[[ Entries provided, beginning ]]

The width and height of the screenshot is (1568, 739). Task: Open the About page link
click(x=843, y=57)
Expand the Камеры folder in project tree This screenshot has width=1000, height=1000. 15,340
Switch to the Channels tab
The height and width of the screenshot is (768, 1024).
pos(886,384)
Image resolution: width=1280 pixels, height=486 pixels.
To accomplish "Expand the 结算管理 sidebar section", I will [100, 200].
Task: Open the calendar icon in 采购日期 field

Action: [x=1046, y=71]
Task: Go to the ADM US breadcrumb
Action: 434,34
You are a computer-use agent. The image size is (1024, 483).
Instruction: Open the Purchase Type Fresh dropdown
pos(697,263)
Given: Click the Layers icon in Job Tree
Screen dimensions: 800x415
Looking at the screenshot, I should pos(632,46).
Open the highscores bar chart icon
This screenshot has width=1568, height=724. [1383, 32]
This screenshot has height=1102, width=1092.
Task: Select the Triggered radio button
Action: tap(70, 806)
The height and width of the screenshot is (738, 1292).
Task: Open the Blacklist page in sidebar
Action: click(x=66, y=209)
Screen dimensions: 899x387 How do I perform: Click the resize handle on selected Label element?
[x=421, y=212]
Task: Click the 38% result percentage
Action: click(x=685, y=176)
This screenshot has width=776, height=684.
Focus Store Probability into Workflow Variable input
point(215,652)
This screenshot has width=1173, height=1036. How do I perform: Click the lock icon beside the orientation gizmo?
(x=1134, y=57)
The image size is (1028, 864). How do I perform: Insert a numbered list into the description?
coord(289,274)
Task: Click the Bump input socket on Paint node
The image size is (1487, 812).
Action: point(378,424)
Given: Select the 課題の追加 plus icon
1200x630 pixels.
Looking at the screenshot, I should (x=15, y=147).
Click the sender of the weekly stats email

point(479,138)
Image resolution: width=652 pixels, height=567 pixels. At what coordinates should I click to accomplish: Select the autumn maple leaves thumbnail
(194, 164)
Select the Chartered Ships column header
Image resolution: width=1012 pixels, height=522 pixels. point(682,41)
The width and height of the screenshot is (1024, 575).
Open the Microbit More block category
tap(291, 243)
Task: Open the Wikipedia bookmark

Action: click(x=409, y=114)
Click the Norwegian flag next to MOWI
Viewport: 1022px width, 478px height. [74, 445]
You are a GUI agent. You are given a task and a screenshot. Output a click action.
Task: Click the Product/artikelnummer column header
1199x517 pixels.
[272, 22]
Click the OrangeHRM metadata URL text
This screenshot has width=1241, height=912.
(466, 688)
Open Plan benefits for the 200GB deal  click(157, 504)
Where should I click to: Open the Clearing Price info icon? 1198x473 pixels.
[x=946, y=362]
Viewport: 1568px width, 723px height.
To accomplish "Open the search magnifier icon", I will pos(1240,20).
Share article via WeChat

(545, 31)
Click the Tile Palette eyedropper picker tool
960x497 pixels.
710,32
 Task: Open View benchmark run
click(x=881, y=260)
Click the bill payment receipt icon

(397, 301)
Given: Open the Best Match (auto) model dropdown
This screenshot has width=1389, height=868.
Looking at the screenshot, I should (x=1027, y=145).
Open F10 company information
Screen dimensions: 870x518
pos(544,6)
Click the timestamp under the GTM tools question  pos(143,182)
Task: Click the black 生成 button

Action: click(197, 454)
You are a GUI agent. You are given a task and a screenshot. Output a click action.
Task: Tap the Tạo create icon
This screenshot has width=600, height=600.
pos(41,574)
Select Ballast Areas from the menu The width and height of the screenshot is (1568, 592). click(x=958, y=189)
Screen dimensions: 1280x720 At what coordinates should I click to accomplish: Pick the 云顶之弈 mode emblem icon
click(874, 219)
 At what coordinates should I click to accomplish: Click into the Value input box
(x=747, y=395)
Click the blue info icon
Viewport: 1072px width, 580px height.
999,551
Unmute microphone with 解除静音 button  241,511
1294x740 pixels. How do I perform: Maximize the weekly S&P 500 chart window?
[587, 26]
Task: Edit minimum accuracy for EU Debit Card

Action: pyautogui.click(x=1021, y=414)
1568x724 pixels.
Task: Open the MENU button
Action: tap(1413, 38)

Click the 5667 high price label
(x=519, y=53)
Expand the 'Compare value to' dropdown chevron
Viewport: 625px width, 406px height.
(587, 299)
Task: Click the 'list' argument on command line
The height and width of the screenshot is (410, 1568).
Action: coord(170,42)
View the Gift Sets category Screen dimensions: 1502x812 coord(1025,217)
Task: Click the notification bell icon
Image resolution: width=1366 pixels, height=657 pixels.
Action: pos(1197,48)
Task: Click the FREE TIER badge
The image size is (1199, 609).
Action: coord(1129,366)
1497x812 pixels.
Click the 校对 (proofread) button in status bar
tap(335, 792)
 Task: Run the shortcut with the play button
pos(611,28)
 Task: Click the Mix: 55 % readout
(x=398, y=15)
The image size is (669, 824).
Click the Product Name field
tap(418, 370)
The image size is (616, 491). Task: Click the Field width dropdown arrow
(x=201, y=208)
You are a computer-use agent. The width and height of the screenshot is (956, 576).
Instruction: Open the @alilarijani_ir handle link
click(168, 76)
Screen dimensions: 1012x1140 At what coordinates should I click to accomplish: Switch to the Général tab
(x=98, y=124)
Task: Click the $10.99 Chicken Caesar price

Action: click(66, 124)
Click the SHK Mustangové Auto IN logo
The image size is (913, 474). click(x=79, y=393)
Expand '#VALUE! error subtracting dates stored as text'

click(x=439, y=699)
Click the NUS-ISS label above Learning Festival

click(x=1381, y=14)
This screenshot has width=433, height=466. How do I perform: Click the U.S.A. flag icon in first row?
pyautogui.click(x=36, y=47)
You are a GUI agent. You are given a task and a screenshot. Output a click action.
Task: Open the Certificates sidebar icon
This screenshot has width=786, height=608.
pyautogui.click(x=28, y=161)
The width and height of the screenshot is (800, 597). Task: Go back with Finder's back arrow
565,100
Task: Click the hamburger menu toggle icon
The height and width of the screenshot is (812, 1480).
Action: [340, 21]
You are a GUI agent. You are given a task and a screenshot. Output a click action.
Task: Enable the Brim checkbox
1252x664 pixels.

[[ Entries provided, end ]]

### Work instructions
Read the entries and pick out all lines that include the word "computer".

### Output for this exercise
You are a computer-use agent. The image size is (1024, 483).
You are a computer-use agent. The width and height of the screenshot is (956, 576).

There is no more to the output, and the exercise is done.